Alla fine, le prove Invalsi si stanno facendo: dopo ampie discussioni anche quest’anno sono partite. Non saranno indispensabili per sostenere l’esame di maturità, quindi saranno un poco meno obbligatorie. Ma si stanno facendo. Per secoli, fin dal pensiero antico, l’educazione stava a fianco delle discipline etico-morali. Poi si è intestata, in compagnia delle scienze sociali e umane, il titolo di “scienze dell’educazione”. Da qualche decennio i test Ocse, Iea, Invalsi hanno introdotto l’educazione nel campo d’azione della statistica assumendo la necessità di pesare quantitivamente alcuni apprendimenti. Le prove standardizzate misurano per cinque volte, nel corso dei percorsi scolastici (quest’anno però alcuni livelli saltano per la pandemia) i risultati degli alunni, riferiti alle Indicazioni o Linee guida nazionali (quelli che un tempo erano i programmi di studio). Le reazioni ai test sono da tempo molto vivaci:
– Nessuno mi può giudicare, nemmeno tu….
– L’educazione è troppo complessa per essere ricondotta a qualche valutazione “a crocette”.

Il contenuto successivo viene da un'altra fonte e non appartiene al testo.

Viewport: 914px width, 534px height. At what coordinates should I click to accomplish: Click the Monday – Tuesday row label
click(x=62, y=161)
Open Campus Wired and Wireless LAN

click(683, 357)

– Si tratta solo di tre materie, e neppure le più qualificanti.
In realtà i test realizzano, oltre che un rafforzamento della valutazione del singolo alunno, sempre comunque affidata ai suoi insegnanti, una valutazione di sistema e di parti del sistema scolastico. Indagare quali correlazioni ci sono fra riuscita nei test e provenienza socio-familiare, quali differenze ci sono fra regioni, fra maschi e femmine, fra diversi livelli scolastici, ci restituisce uno spaccato del funzionamento della scuola italiana. Il contribuente ha diritto di sapere se le politiche pubbliche ottengono i risultati che si propongono e in che misura. Non sappiamo però ancora quello che, nella storia del singolo ragazzo, la scuola ha aggiunto. Per ora i test ci dicono, se prendiamo l’esempio di una gara di corsa, chi sta più avanti e chi più indietro (approccio sezionale delle misure). Ma sappiamo che ci sono ragazzi che partono già molto più forti dei compagni (influenza contestuale, talenti). Ora dovremmo arrivare a misurare quanto l’allenamento (la scuola) abbia migliorato i tempi di gara del singolo corridore nel corso degli anni (dimensione evolutivo-longitudinale). Dovremmo avere dei paletti lungo il percorso (ancoraggi) per misurare davvero in modo solido e scientifico la progressione nel percorso scolastico. Una grande sfida per Invalsi, per aiutarci a capire se e cosa funziona nella scuola. E cosa dobbiamo e possiamo migliorare.